▸ **REQUESTS**:
a – Retype the stretch of the audiobook passage from "I was drawn" through "quickly losing interest.".
b – Answer these questions from the audiobook passage:
(i) How many hours of listening are left this month?
(ii) Which other book by Alison Cochrun did the writer really enjoy?
(iii) Why are the two main characters driving a terminal friend across the country?

# START OF SUPPLIED PASSAGE

But I still have 12 hours of listening this month, and I’m at a little bit of a loss about what to listen to next. I’m halfway through two different books and so I might as well finish those up before I start something else. One of those two books is a non-fiction audiobook about weight lifting that I started listening to a couple of months ago so I’ll keep going with this one since I still have a good chunk left to read.
The other is a queer romance novel I picked up at a bookstore downtown, Grand Gesture, which I highly recommend you visit if you’re ever in the area.
I was drawn to Here We Go Again by Alison Cochrun because of the cover and because I really enjoyed another book by Alison, Kiss Her Once for Me. I was looking forward to this second-chance, enemies-to-lovers, road trip vibe of a book, and while I did enjoy the first few chapters, I’m quickly losing interest.
I’m not as connected to the characters as I want to be and there are some specific turns of phrase that are annoying me (like one of the characters comparing another character’s mouth to a puckered cat butt), but I’m too far in now, too invested in this road trip to let it go completely.
There’s a grief element to this one. The two main characters are driving a terminal friend across the country to see one last sunset and that is the part of this book I want to see through to the end. Since I’m struggling to sit down and read this one, it’s a perfect opportunity to pull up the audiobook and listen while I walk and do chores. It’ll feel less like I’m wasting time on a book I’m not really enjoying, and more like I’m enhancing my chore experience with a book that’s entertaining enough.
Ultimately, I’m glad to see this one through to the end. I like how it ends. I like the road trip and the themes of grief and regret and anxiety and finding a way to break out of your rut and go do cool shit. But also, I’m not sure it’s a book I really cared all that much about. It didn’t get into my soul the way I always hope a book will, and it’s really not a book I’ll be shoving into people’s hands anytime soon.

# END OF SUPPLIED PASSAGE
# START OF SUPPLIED MATERIAL

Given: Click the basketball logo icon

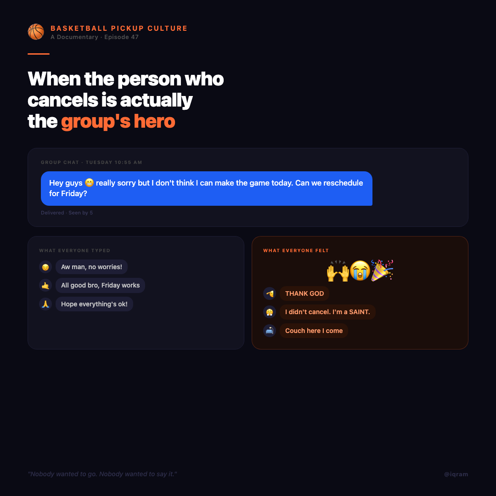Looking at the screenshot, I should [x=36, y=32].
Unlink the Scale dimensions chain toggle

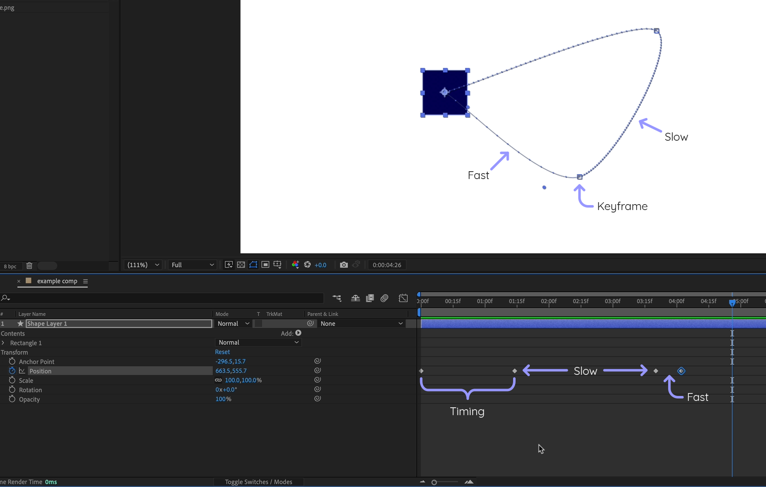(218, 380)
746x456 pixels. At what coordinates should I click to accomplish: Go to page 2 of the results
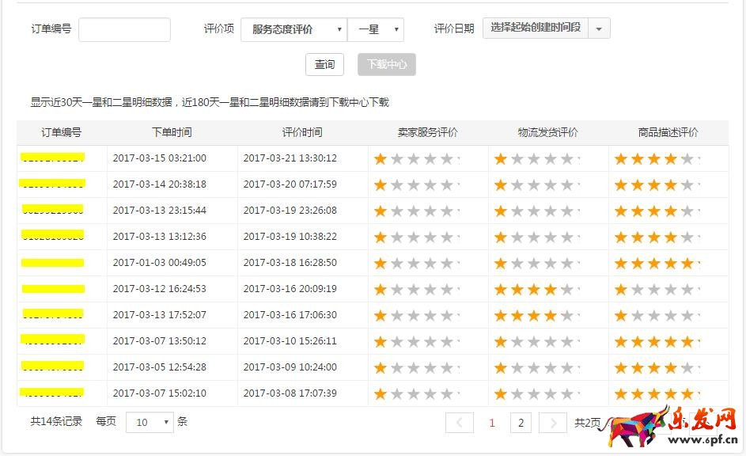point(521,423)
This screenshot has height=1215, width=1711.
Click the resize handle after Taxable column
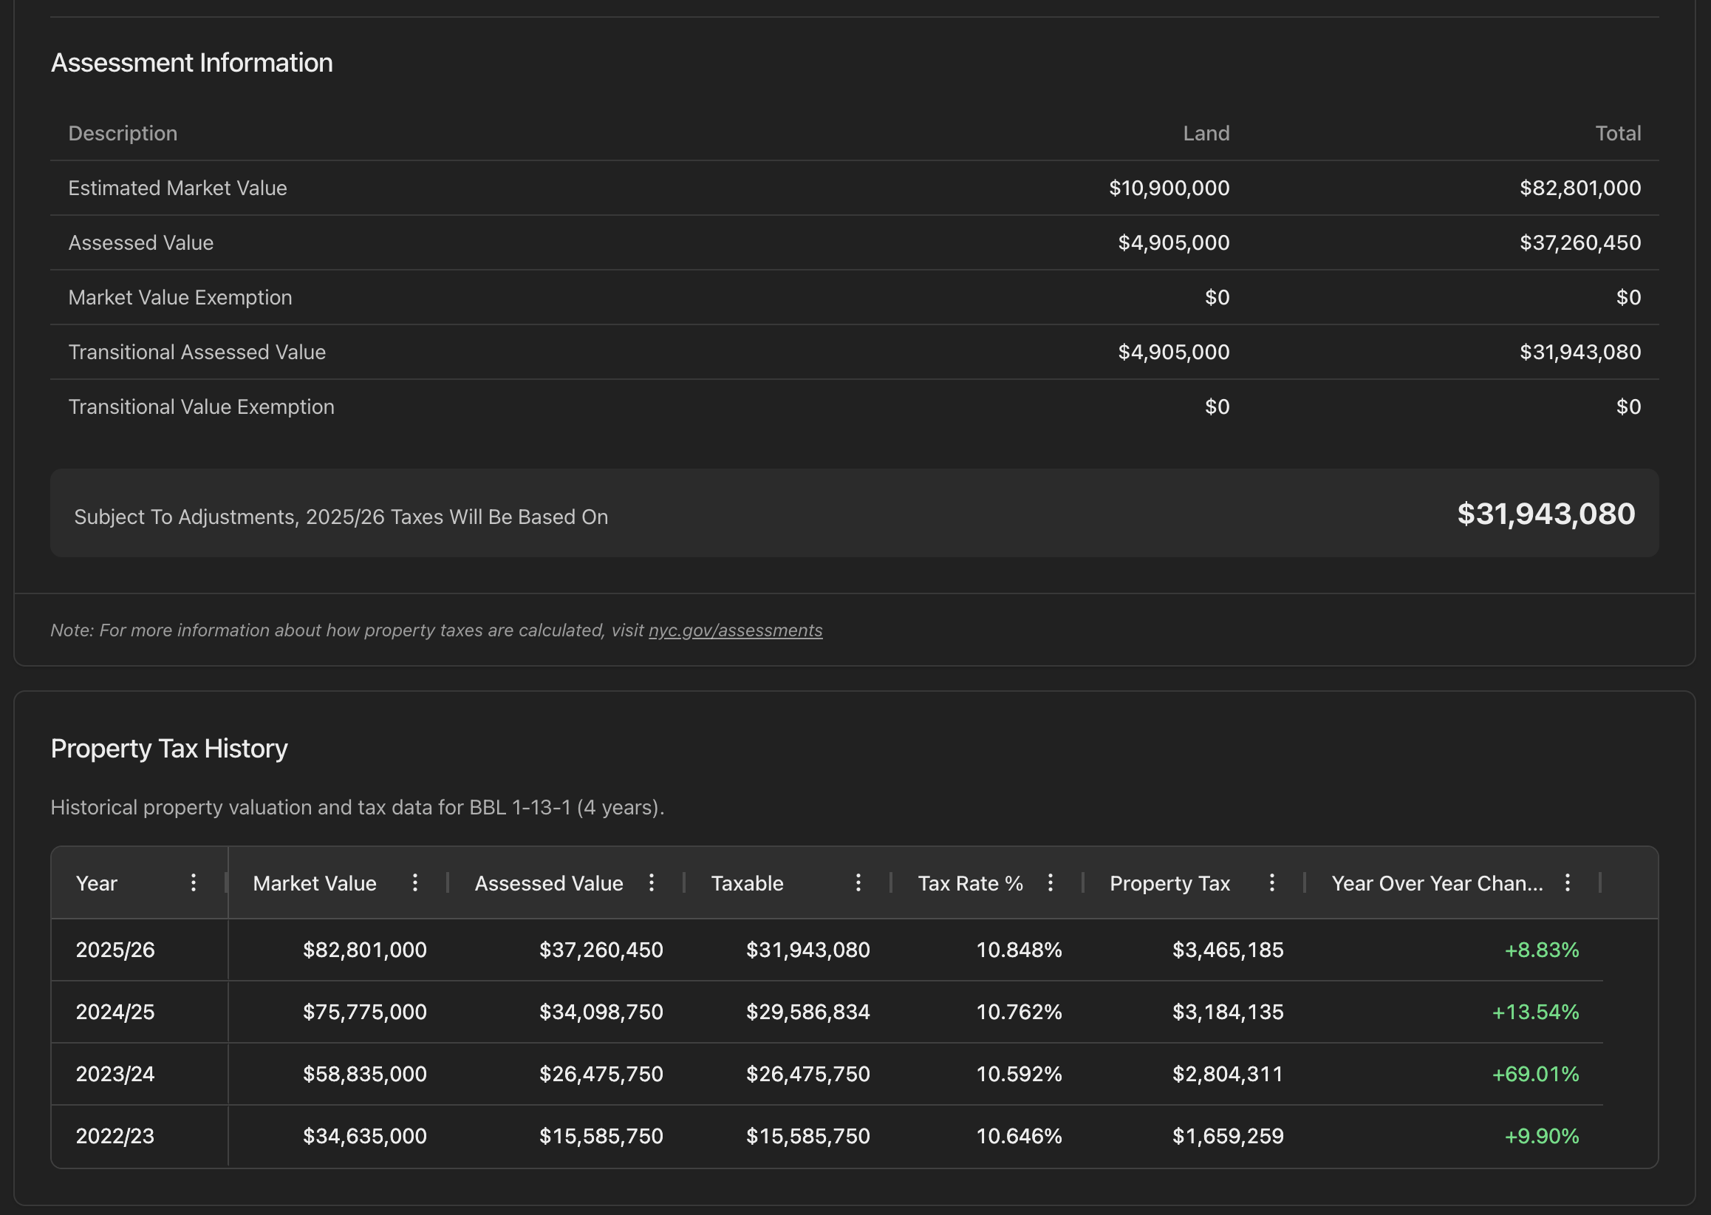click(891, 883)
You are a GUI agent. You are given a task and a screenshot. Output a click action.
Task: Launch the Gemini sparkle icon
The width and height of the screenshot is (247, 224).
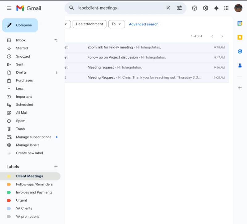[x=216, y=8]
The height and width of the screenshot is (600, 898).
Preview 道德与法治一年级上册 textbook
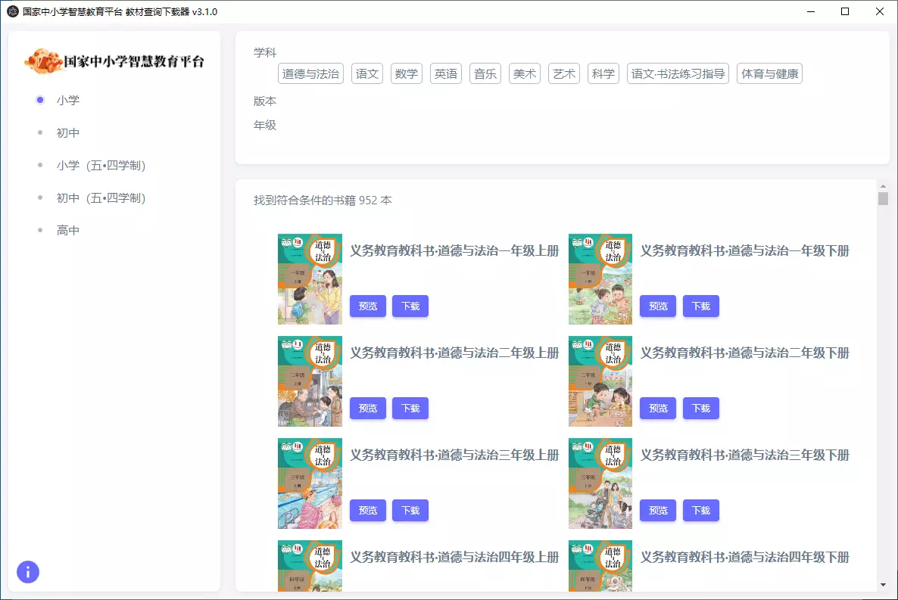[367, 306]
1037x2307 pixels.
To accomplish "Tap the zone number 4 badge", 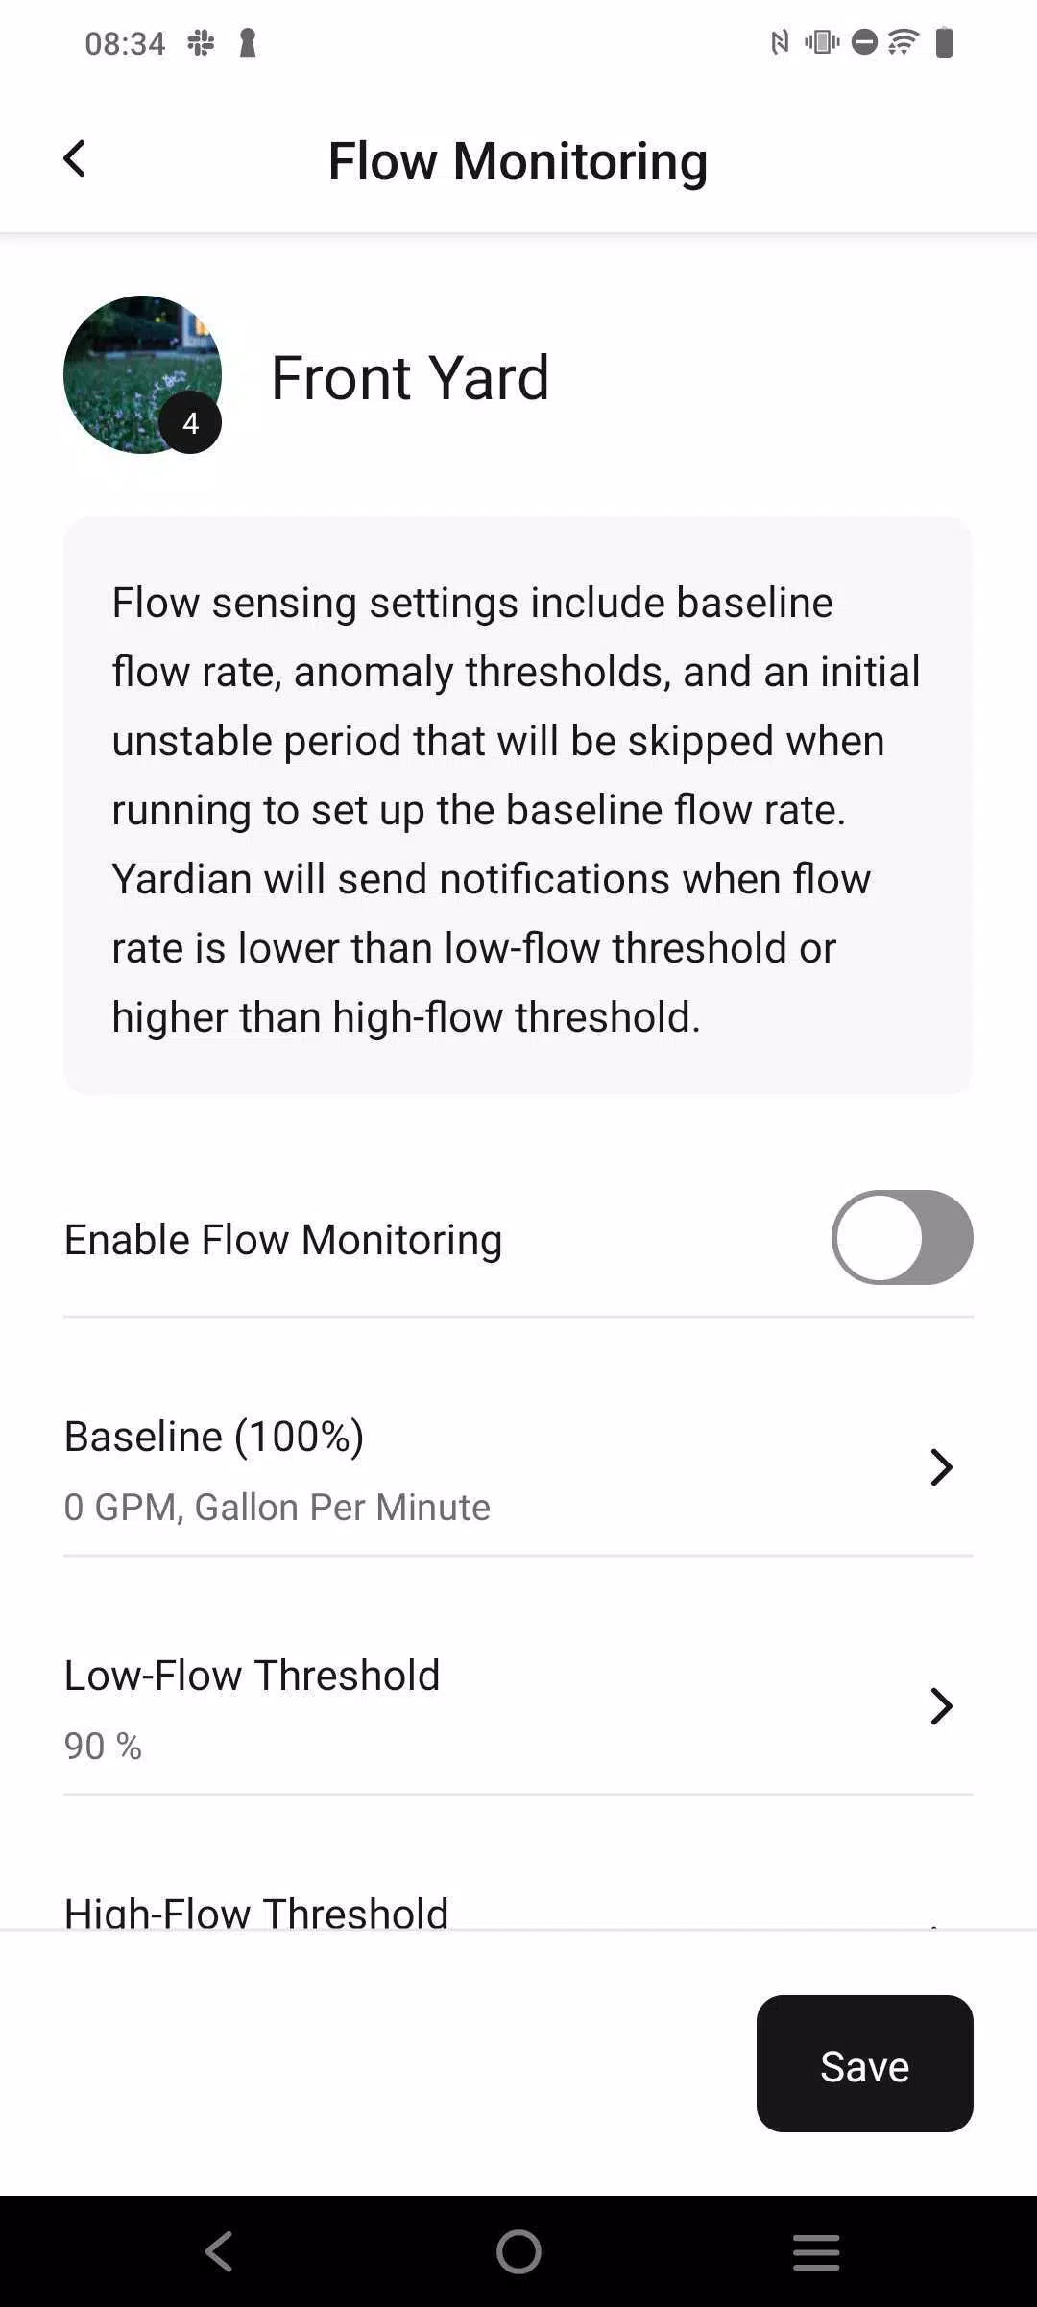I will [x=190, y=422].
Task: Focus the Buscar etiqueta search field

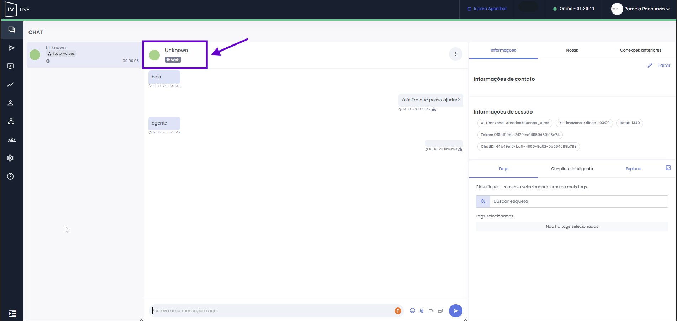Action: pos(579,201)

# END OF SUPPLIED MATERIAL

▸ **RESPONSE LIST**:
a –
I was drawn to Here We Go Again by Alison Cochrun because of the cover and because I really enjoyed another book by Alison, Kiss Her Once for Me. I was looking forward to this second-chance, enemies-to-lovers, road trip vibe of a book, and while I did enjoy the first few chapters, I’m quickly losing interest.

b –
(i) 12 hours.
(ii) Kiss Her Once for Me.
(iii) To see one last sunset.